While the amendments were never adopted, it appears that even before they were proposed, SEC staff was applying their narrowed application, resulting in a decrease in the number of successful no-action requests submitted under these rules. For example, in the 2022 proxy season, approximately 13% of requests were successful under the substantial implementation exclusion, as compared to 55% in 2021. SLB 14M clarifies that these amendments remain mere proposals and, as such, will not influence no-action request decisions going forward.

C&DI Updates 

SLB 14M arrives on the heels of the SEC's recent revisions to its C&DIs, which update guidance surrounding voluntary notices of exempt solicitation under Rule 14a-6(g) and beneficial ownership reporting requirements under Section 13 of the Securities Exchange Act of 1934 (the "Exchange Act").
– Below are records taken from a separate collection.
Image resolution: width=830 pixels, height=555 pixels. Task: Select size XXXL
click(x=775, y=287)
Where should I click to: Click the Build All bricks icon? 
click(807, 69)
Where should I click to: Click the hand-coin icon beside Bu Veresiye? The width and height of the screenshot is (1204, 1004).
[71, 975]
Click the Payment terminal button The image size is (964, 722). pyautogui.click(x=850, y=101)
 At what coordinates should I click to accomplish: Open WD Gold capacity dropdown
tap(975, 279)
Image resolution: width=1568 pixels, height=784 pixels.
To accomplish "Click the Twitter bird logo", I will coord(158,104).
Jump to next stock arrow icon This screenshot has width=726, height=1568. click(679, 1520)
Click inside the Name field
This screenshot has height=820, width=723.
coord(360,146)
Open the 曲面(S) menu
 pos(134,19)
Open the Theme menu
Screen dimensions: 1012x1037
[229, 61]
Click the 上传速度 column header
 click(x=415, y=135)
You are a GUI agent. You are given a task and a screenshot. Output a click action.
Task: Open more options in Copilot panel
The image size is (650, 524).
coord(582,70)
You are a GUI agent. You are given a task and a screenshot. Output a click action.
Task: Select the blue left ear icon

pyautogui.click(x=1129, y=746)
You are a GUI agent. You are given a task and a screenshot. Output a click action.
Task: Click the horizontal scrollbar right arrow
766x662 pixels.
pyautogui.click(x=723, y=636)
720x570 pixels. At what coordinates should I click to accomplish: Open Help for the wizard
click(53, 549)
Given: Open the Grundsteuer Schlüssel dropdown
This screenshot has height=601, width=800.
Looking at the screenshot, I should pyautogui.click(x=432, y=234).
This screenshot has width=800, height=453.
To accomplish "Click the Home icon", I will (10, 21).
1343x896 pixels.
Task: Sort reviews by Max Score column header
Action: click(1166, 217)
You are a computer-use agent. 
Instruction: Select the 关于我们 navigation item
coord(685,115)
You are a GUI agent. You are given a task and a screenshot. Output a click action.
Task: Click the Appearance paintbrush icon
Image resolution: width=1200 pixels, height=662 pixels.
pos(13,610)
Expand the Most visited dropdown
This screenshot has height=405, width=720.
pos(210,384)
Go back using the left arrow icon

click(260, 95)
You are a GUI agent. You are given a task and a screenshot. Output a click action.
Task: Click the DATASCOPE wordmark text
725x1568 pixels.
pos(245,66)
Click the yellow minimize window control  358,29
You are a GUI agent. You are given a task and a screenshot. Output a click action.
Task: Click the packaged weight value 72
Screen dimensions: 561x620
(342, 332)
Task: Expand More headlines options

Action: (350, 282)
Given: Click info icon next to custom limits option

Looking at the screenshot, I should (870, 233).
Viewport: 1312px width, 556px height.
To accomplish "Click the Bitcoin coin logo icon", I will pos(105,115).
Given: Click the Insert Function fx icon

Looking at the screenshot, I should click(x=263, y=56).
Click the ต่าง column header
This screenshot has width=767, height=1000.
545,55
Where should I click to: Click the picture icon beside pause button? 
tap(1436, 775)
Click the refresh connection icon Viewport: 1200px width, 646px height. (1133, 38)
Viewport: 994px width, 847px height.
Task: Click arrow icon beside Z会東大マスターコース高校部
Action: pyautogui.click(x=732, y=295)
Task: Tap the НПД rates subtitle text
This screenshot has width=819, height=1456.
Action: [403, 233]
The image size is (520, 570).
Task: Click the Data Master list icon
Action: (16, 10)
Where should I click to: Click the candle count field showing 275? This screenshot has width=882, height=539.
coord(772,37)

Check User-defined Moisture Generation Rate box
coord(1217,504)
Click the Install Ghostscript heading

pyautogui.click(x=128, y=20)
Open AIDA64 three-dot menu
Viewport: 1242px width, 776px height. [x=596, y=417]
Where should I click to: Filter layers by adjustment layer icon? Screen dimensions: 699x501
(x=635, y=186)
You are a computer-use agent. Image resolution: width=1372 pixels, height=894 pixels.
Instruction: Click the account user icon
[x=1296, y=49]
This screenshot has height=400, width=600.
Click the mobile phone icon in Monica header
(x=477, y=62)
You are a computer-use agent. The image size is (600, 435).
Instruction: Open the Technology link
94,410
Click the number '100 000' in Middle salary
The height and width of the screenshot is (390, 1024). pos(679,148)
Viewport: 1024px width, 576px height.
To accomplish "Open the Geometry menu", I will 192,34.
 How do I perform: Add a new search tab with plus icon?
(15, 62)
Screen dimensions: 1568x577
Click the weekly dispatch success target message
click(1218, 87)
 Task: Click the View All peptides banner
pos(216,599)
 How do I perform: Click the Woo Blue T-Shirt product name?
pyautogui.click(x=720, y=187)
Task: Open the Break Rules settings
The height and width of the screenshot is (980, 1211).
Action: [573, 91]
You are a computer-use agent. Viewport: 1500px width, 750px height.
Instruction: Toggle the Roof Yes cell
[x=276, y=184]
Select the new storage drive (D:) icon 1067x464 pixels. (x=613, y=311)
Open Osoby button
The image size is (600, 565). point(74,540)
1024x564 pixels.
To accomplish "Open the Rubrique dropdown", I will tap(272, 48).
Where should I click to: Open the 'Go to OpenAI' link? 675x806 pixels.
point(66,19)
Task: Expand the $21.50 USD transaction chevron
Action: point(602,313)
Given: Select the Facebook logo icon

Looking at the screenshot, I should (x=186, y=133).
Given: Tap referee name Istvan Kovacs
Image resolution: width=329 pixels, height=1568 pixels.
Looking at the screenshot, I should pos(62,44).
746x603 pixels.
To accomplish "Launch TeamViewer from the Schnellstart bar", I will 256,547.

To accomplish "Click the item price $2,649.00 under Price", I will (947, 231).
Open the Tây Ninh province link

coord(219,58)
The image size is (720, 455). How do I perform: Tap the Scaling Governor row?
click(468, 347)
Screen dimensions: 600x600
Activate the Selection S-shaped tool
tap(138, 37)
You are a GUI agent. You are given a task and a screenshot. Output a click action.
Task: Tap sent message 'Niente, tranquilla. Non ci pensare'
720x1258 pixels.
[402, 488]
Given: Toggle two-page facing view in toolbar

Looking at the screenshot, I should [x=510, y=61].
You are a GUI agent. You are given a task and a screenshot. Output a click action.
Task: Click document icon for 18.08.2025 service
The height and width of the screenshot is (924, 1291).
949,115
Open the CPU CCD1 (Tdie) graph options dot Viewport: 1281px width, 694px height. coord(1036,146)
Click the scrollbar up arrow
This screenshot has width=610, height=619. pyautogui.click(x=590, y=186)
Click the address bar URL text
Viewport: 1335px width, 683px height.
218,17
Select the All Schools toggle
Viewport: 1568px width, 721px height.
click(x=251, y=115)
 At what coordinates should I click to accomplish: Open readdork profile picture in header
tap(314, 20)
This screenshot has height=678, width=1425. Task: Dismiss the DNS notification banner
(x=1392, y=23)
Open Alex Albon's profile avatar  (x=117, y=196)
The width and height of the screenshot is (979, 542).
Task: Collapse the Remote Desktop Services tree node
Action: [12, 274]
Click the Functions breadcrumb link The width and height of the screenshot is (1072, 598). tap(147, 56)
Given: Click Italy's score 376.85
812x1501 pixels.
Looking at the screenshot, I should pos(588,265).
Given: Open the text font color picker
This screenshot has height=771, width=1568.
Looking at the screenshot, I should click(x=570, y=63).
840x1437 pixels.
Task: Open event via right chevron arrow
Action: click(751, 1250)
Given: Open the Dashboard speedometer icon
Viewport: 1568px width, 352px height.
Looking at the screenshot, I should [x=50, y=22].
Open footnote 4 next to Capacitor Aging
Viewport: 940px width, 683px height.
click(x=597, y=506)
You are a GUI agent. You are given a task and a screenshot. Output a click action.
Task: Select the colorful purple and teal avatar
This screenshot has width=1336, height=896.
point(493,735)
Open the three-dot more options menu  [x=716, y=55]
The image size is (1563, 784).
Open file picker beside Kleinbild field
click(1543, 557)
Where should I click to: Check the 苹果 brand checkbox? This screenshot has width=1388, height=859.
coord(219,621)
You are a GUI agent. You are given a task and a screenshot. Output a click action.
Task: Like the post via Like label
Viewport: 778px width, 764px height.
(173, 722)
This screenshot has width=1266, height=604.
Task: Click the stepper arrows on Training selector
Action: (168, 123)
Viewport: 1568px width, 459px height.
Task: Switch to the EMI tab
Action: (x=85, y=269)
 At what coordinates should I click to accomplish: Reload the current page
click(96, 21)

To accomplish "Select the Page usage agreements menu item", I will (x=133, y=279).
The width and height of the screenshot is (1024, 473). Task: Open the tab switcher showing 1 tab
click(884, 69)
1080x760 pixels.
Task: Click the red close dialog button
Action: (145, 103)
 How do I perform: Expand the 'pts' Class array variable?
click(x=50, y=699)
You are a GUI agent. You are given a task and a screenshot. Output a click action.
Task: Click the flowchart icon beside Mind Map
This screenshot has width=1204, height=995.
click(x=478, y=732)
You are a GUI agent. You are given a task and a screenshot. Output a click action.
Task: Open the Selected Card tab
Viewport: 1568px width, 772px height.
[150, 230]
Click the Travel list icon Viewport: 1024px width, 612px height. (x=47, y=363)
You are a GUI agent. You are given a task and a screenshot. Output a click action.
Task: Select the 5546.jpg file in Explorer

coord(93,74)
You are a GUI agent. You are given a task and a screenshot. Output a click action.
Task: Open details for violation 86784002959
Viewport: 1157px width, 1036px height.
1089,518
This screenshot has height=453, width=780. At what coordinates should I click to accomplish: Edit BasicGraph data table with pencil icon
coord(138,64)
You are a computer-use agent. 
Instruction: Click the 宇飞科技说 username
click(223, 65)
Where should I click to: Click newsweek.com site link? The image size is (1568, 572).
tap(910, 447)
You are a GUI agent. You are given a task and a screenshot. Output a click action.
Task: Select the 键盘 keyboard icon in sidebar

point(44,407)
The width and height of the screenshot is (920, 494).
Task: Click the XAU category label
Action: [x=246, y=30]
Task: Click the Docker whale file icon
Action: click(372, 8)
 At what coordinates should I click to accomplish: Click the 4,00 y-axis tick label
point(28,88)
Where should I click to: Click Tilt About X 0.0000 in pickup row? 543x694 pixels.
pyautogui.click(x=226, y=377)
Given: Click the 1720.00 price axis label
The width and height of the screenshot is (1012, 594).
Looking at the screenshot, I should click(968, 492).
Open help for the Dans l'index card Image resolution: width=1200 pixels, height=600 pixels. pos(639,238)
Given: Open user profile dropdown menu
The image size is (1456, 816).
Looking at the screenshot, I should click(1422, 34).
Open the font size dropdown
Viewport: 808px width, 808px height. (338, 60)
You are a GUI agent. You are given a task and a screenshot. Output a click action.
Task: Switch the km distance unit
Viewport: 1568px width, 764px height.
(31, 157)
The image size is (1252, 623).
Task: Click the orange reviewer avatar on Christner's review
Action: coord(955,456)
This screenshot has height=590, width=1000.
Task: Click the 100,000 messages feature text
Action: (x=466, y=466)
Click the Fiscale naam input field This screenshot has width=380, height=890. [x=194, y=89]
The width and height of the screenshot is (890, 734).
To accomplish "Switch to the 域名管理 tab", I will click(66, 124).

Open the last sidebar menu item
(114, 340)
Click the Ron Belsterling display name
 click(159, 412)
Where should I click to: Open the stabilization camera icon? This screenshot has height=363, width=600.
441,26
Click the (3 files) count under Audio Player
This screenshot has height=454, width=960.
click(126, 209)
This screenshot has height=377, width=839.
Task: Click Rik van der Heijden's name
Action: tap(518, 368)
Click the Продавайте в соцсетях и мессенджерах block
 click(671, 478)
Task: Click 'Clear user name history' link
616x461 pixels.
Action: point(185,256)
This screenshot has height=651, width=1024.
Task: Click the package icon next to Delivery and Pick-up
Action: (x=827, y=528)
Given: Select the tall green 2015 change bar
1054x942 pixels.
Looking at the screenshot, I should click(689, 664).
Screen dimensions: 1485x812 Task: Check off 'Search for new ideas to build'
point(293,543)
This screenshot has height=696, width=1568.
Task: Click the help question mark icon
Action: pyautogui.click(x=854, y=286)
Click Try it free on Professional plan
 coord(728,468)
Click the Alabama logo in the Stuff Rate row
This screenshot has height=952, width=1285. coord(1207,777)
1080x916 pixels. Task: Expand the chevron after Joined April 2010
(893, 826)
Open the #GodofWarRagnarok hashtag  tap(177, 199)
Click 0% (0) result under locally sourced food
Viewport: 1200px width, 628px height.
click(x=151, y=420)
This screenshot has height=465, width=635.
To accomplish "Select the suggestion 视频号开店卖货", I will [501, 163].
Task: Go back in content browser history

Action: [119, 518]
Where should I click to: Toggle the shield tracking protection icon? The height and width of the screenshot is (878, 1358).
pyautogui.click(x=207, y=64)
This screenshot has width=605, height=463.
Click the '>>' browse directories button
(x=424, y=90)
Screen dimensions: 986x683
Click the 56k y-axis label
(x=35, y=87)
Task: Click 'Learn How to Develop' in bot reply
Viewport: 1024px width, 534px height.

On January 27, 2025, the SEC made two significant revisions to its C&DIs for Proxy Rules and Schedules 14A/14C:

  • First: Questions 126.08 and 126.09 specify that shareholder proponents can only submit written materials under a Notice of Exempt Solicitation through EDGAR if they have already been sent or given to security holders through other means. Only written communications that constitute a "solicitation" under Rule 14a-1(l) should be submitted. 
  • Second: Question 126.10 clarifies that Rule 14a-9, which prohibits materially false and misleading statements, applies to written materials filed under a Notice of Exempt Solicitation. This may subject exempt solicitations to more rigorous SEC scrutiny and should prompt shareholder proponents to closely adhere to the proxy rules. 

On February 11, 2025, the SEC also revised C&DIs on Exchange Act Sections 13(d) and 13(g) and Regulation 13D-G Beneficial Ownership Reporting. Under the Exchange Act, 5% beneficial owners must file a Schedule 13D if they have acquired or held their securities "for the purpose of or with the effect of changing or influencing the control of the issuer." Schedule 13D is generally more onerous than Schedule 13G, which is used by "passive" investors. New Question 103.12 clarifies that a shareholder seeks to exert "control" over an issuer if it explicitly or implicitly threatens not to support a company's director nominee(s) if the issuer refuses to comply with the shareholder's recommendations. Recommendations captured in the new guidance can include a variety of subject matters, including voting policies advocating for specific actions on governance, social, environmental, or political issues.

Collectively, these C&DI updates will likely benefit companies by further limiting how shareholders can conduct proxy solicitations, the information contained in such solicitations, and the influence that shareholders can exercise. 

Three Key Takeaways

  1. Because SLB 14M is effective immediately, companies should evaluate whether they need to supplement previously submitted, or submit new, no-action requests. Companies do not need to re-submit any previously submitted requests, but can supplement them with new arguments. Companies should be mindful though that supplemental requests may delay the SEC's response.
  2. If a company wishes to submit a new request, they may do so past the Rule 14a-8(j) 80-day deadline for "good cause" if the publication of SLB 14M relates to the legal arguments made within the new request.
  3. Companies should also continue to closely monitor communications from shareholder proponents, including through solicitations and any demands made concerning the implementation of certain proposals or policies, in light of the new C&DI updates.